> **COMPRUEBA TU COMPRENSIÓN**
1/ Convierte en una lista breve el párrafo del texto sobre el optimismo que empieza por "Y resulta que las personas optimistas". Conserva sus datos principales.
2/ Indica si cada afirmación coincide con el texto sobre el optimismo. Responde sí o no y cita literalmente las palabras que lo deciden.
(a) La paciente se había operado la barriga.
(b) El texto afirma saber si el optimista nace o se hace.
(c) Según el texto, los optimistas tienen más problemas de salud.
3/ Transcribe el fragmento del texto sobre el optimismo que va desde "La semana pasada" hasta "a mi consulta.".

La semana pasada durante la revisión del año de una paciente de cirugía plástica, la mujer me dijo medio en broma medio en serio “aunque parezca mentira, desde que me operó la barriga, la vida me ha cambiado mucho. Ahora la miro con otros ojos, con más alegría”. Y efectivamente, aquella mujer irradiaba un optimismo casi contagioso que no tenía la primera vez que llegó a mi consulta.
A pesar de que ella creía que todo venía desde la operación, yo le expliqué que lo que realmente había cambiado era su actitud ante la vida. El resultado de la cirugía le había ayudado a sentirse más segura de si misma, a creer en ella, a que su autoestima fuera más fuerte, pero que había sido ella quien lo había hecho posible. Eran sus ojos los que miraban el futuro con ganas de luchar.
Como buen profesional, me fui a mirar estudios para saber porqué mi paciente creía firmemente que ahora todo le iba mejor, porqué se había convertido en una optimista ante la vida.
Y resulta que las personas optimistas son más felices, simplemente porque miran el mundo con buenos ojos. Por lo que aquello que la vida es según el cristal con el que se mire, es cierto. Cuando afrontamos nuestro día a día con ganas de luchar, de convertir la adversidad en desafío, de no venirnos abajo a la mínima de cambio, tenemos más éxito en nuestro trabajo, en los estudios o en cualquier otra actividad que nos propongamos. Pero, además, los optimistas tienen menos problemas de salud y cuando se enfrentan a una dura enfermedad, consiguen hacerla más llevadera.
No sé si el optimista nace o se hace. Pero en una sociedad como la nuestra, donde tantas personas sufren depresiones, donde el pesimismo aflora por cualquier esquina, donde la crisis está poniendo a prueba a tantas familias, vale la pena suponer que el optimista se hace y que todos podemos luchar para levantarnos por la mañana con una sonrisa puesta.

> **MATERIAL MOSTRADO**
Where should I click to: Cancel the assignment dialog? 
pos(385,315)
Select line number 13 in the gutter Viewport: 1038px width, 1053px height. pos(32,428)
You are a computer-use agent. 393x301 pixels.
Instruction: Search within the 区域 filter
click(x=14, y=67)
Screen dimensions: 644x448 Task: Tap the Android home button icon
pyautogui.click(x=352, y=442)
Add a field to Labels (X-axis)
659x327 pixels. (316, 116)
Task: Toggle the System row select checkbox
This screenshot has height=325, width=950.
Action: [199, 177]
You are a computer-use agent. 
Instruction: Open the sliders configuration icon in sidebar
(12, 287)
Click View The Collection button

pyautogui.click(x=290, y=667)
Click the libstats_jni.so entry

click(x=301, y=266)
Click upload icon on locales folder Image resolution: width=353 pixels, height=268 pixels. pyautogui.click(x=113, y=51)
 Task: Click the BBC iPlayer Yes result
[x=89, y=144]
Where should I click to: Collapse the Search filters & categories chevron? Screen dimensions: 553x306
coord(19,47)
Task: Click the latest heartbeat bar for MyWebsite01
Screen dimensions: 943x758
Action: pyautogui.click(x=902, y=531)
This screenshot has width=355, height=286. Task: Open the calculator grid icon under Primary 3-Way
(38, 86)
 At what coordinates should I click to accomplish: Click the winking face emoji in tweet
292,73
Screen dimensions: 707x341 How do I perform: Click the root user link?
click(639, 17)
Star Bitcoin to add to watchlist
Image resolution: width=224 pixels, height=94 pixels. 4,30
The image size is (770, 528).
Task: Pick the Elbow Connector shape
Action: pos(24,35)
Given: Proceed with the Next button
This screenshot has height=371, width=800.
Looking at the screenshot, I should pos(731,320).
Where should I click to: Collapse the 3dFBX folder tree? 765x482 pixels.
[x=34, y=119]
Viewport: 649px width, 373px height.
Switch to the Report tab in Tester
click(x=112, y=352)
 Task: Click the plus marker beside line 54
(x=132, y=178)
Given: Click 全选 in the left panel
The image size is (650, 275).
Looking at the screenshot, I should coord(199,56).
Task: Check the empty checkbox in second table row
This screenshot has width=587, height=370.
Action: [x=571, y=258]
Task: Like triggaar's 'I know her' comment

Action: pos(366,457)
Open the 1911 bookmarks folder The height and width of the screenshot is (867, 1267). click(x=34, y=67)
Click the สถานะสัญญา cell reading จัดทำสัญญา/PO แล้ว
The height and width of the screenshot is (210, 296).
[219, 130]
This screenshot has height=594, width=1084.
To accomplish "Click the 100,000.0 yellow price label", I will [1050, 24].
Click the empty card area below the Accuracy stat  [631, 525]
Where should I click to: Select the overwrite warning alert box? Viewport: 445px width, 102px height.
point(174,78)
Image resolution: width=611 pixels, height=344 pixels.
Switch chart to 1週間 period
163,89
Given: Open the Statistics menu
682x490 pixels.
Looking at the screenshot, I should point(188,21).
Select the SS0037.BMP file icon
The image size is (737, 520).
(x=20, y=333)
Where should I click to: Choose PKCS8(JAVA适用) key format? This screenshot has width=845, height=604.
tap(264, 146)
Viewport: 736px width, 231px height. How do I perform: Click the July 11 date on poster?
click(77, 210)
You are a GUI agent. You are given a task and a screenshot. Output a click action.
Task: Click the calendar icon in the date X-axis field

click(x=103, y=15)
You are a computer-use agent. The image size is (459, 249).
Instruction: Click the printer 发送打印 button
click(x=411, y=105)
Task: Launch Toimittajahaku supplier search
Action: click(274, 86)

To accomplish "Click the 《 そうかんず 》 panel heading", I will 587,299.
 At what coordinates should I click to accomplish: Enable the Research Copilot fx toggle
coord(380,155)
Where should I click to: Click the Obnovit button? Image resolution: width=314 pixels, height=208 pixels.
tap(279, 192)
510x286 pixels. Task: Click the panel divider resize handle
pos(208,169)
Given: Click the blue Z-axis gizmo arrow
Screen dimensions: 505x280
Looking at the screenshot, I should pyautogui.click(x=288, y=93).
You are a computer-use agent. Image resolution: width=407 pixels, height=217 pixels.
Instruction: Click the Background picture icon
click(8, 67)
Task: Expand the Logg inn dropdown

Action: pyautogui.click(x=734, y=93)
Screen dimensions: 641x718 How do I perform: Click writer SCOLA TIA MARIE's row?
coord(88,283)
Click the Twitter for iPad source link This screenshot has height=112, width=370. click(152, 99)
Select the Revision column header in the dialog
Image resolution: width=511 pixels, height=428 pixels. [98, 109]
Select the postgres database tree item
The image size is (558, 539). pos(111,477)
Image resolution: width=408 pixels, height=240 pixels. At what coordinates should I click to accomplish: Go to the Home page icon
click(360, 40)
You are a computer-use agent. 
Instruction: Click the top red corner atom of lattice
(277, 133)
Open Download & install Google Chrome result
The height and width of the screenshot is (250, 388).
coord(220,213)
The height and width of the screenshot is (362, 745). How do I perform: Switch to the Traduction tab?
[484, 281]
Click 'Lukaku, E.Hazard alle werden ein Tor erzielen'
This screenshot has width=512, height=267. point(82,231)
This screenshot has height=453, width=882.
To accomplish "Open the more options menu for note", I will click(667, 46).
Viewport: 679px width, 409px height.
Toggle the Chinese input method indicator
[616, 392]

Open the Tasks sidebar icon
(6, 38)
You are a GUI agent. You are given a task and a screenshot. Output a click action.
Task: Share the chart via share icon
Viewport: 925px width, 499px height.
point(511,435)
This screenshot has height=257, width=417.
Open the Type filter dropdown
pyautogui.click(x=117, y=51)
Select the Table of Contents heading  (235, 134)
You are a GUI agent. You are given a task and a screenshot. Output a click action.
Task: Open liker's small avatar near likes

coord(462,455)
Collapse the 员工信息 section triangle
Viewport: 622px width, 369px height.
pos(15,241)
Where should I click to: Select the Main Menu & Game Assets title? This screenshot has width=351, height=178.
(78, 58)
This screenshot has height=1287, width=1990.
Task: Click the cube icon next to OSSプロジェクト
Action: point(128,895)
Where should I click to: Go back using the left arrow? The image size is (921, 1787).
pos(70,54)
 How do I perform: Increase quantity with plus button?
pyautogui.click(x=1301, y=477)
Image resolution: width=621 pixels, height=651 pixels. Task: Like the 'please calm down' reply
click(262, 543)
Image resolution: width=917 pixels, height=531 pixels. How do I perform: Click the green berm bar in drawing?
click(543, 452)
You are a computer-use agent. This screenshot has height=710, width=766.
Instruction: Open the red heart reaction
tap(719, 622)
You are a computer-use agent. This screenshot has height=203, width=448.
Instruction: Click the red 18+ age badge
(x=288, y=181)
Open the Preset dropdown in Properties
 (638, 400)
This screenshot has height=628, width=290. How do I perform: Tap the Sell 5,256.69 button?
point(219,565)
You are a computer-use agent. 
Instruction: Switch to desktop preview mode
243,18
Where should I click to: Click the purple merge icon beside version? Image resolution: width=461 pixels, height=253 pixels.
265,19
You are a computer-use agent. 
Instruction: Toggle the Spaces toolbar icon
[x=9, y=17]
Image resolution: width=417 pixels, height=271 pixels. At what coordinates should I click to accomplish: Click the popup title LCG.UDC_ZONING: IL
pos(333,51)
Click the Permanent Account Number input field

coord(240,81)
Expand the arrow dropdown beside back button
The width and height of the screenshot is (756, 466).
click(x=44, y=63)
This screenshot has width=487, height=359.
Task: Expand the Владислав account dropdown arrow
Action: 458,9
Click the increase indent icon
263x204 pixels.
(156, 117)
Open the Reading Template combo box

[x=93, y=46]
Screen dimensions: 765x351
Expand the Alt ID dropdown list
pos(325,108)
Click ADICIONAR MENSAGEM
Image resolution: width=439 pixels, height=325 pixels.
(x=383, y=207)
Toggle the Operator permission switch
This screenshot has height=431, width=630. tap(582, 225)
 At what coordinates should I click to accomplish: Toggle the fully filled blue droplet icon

> **RESPUESTAS ESPERADAS**
1/
- Las personas optimistas son más felices porque miran el mundo con buenos ojos.
- Es cierto que la vida es según el cristal con el que se mire.
- Afrontar el día a día con ganas de luchar y convertir la adversidad en desafío da más éxito en el trabajo, los estudios u otras actividades.
- Los optimistas tienen menos problemas de salud.
- Ante una enfermedad dura, los optimistas consiguen hacerla más llevadera.

2/
(a) Sí: "desde que me operó la barriga".
(b) No: "No sé si el optimista nace o se hace."
(c) No: "los optimistas tienen menos problemas de salud".

3/
La semana pasada durante la revisión del año de una paciente de cirugía plástica, la mujer me dijo medio en broma medio en serio “aunque parezca mentira, desde que me operó la barriga, la vida me ha cambiado mucho. Ahora la miro con otros ojos, con más alegría”. Y efectivamente, aquella mujer irradiaba un optimismo casi contagioso que no tenía la primera vez que llegó a mi consulta.